### Input for this task
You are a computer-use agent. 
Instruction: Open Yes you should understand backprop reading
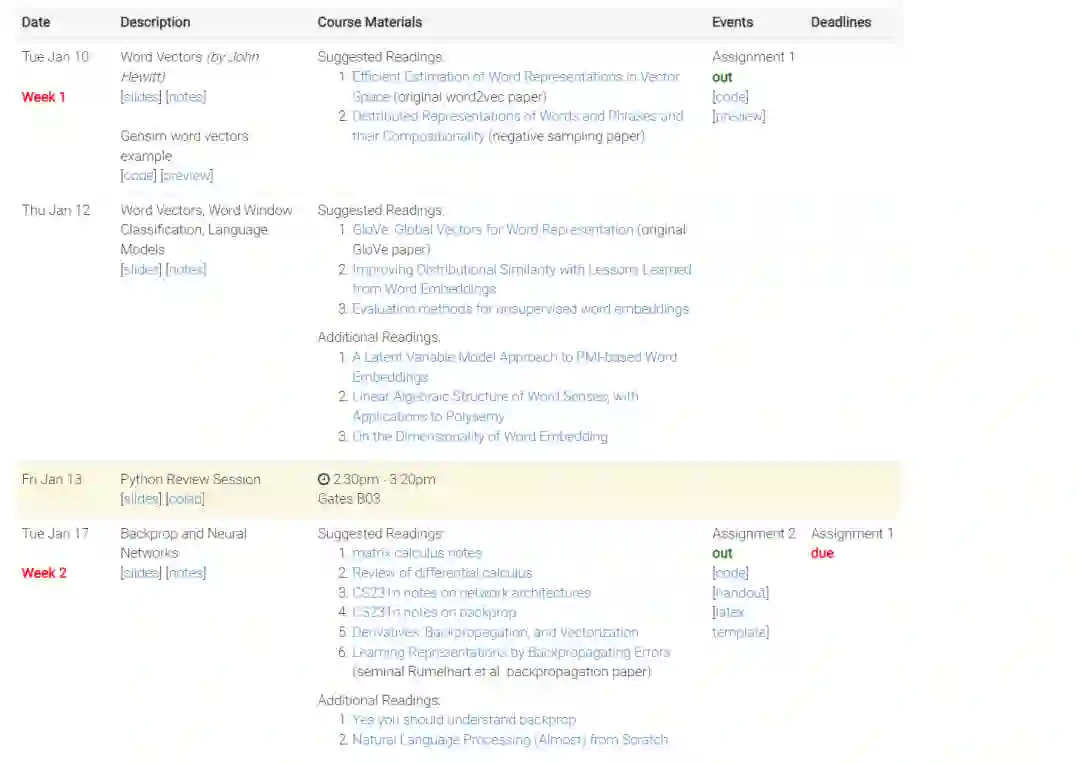[x=464, y=720]
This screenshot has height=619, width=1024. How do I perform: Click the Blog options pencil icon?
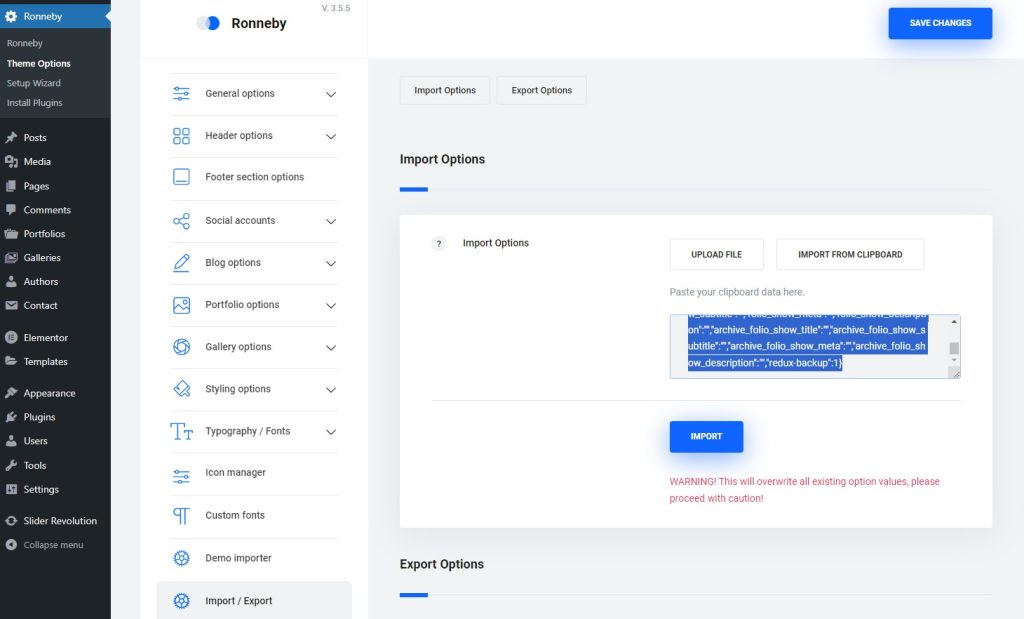pyautogui.click(x=181, y=262)
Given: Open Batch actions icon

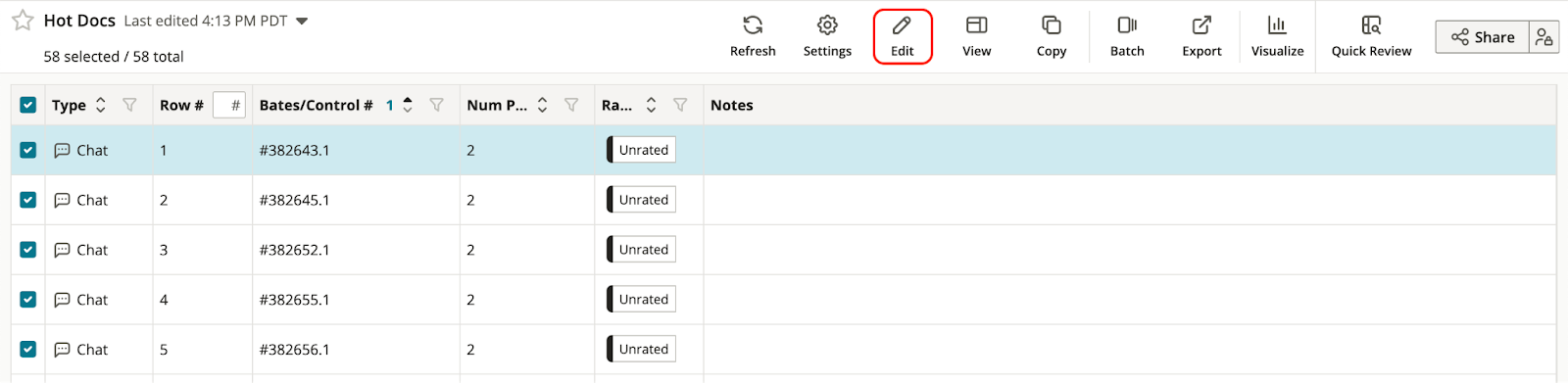Looking at the screenshot, I should [1127, 25].
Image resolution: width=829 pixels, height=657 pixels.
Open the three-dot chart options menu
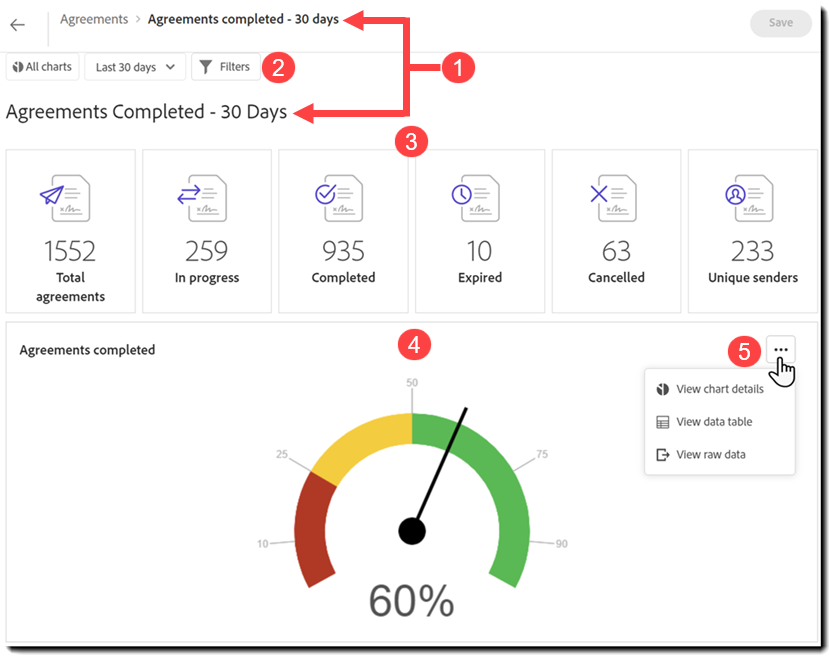[x=780, y=349]
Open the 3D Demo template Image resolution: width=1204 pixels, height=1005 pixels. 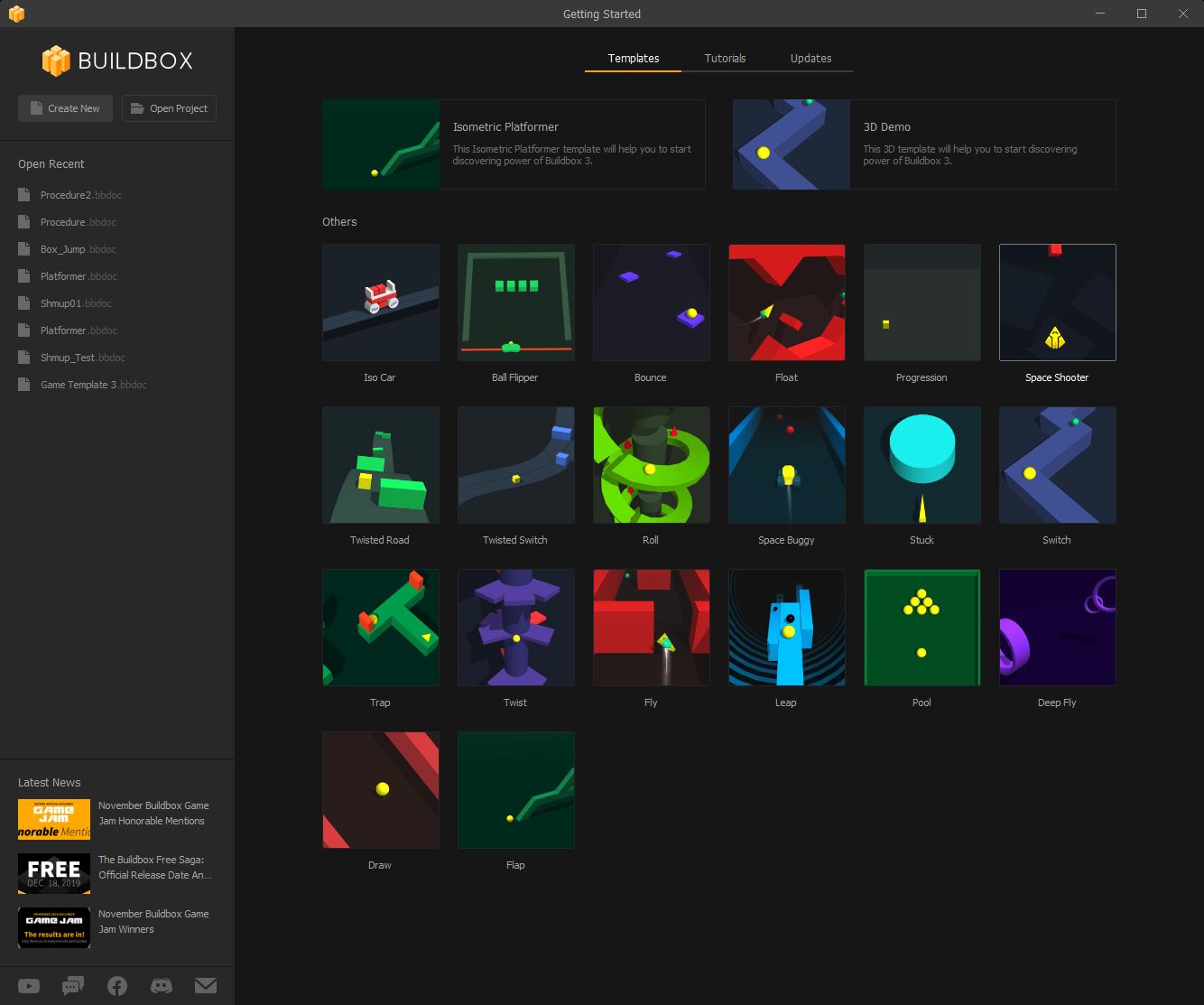pos(922,144)
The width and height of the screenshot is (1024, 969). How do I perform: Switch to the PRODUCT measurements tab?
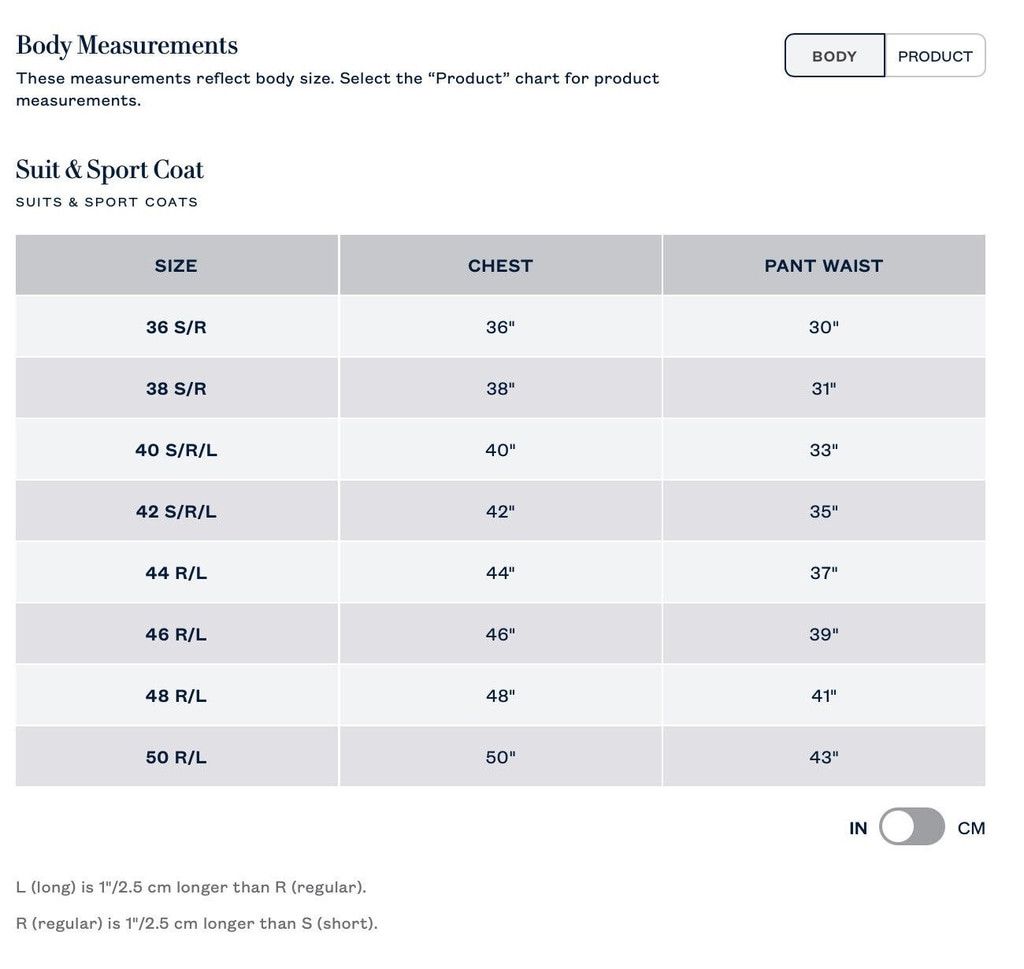tap(935, 56)
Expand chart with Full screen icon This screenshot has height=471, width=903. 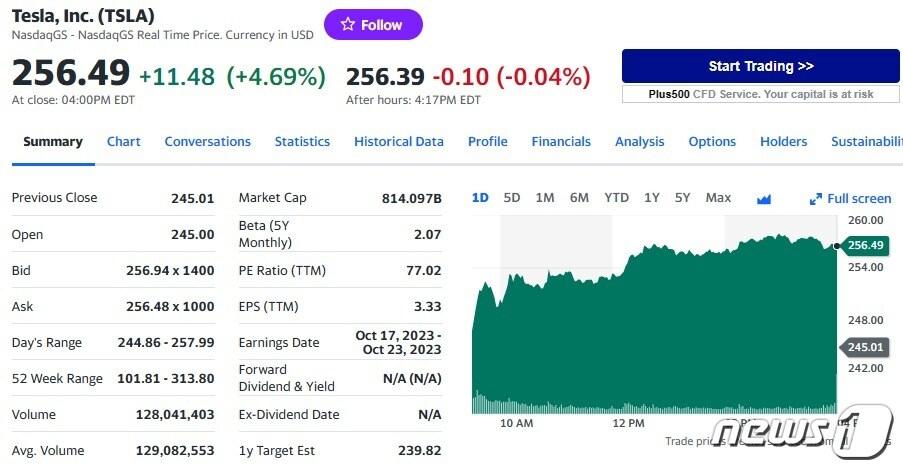[x=850, y=199]
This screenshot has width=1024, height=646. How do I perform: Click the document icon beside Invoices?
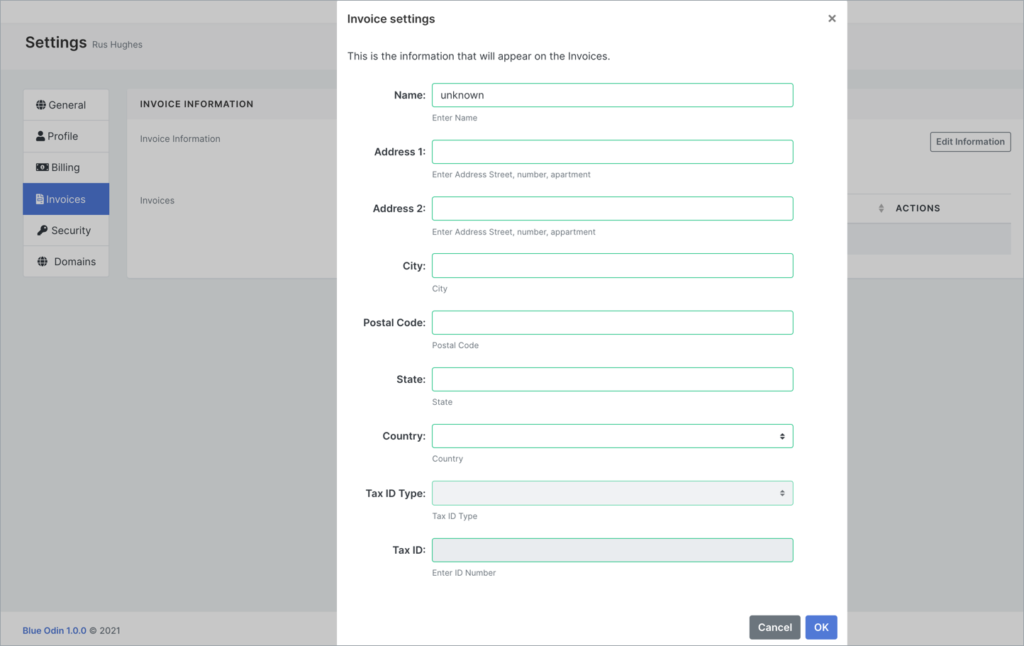coord(40,199)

### Exercise prompt
Print, without pictures, exactly the lines from the one containing "This screenshot has width=1024, height=646." through the final line of the records above.

### Task response
This screenshot has width=1024, height=646. How do I perform: Click the document icon beside Invoices?
coord(40,199)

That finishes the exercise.